Отец Билла, Майкл Стресснер, был полной противоположностью деду, в нем не было и доли дедовского артистизма. Майкл был немногословен и сух, он не любил шумные компании и художественные вернисажи и ни разу в жизни не был в опере. В год гибели деда Майкл был ребенком, но уже тогда он твердо выбрал для себя военную карьеру — железобетонная целеустремленность была, вероятно, единственным качеством, унаследованным им от деда. Окончив Вест-Пойнт, Майкл участвовал во всех антитеррористических войнах, громил и уничтожал фанатичную, злокачественную плесень во всех уголках мира и еще в довольно молодом возрасте дослужился до полного четырехзвездного генерала. В террористических верхах генерала Стресснера ненавидели столь люто, что он, по существу, был обречен. Его семья по соображениям безопасности жила в секретном месте под чужой фамилией, а сам генерал постоянно пребывал на военных базах вне досягаемости террористов. И тем не менее они его в конце концов подловили.

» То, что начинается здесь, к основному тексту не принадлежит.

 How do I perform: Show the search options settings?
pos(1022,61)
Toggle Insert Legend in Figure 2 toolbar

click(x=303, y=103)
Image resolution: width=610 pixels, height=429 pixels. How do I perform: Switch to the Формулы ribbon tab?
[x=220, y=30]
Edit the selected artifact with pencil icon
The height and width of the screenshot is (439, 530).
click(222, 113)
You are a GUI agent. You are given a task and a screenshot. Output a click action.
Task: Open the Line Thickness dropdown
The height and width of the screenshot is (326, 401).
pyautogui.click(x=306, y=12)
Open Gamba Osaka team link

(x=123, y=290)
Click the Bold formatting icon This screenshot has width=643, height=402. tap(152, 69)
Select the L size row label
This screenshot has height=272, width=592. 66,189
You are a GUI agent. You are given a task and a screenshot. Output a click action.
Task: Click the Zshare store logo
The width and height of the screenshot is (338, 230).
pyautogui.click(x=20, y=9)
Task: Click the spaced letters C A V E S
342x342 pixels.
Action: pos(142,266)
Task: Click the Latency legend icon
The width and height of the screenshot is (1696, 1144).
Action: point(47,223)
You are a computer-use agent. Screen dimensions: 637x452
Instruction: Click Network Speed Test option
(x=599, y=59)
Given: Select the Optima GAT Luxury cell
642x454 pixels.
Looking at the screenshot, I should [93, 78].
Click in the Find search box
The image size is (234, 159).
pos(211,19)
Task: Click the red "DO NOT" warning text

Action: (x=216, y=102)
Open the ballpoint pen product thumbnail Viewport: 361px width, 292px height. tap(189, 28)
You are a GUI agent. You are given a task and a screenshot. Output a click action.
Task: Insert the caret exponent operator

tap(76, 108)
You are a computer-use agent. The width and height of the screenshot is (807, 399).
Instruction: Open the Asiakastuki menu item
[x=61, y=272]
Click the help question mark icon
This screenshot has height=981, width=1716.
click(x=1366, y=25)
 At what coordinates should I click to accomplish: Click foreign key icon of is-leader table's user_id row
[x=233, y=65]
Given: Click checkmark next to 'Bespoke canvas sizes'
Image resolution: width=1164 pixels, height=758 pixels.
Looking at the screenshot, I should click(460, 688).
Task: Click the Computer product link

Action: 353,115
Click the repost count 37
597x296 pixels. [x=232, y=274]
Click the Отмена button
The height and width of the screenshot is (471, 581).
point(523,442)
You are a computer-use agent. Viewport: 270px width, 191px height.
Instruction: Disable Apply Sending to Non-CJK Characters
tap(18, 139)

Нашумевшая история убийства генерала Стресснера послужила предметом разбирательства специальной комиссии Конгресса США и стоила карьеры нескольким высокопоставленным членам правительства, включая министра обороны и председателя Комитета начальников штабов. А история, между тем, была проста и легко предсказуема, и даже удивительно, что такой опытный стратег, как генерал Стресснер, мог столь незамысловато просчитаться.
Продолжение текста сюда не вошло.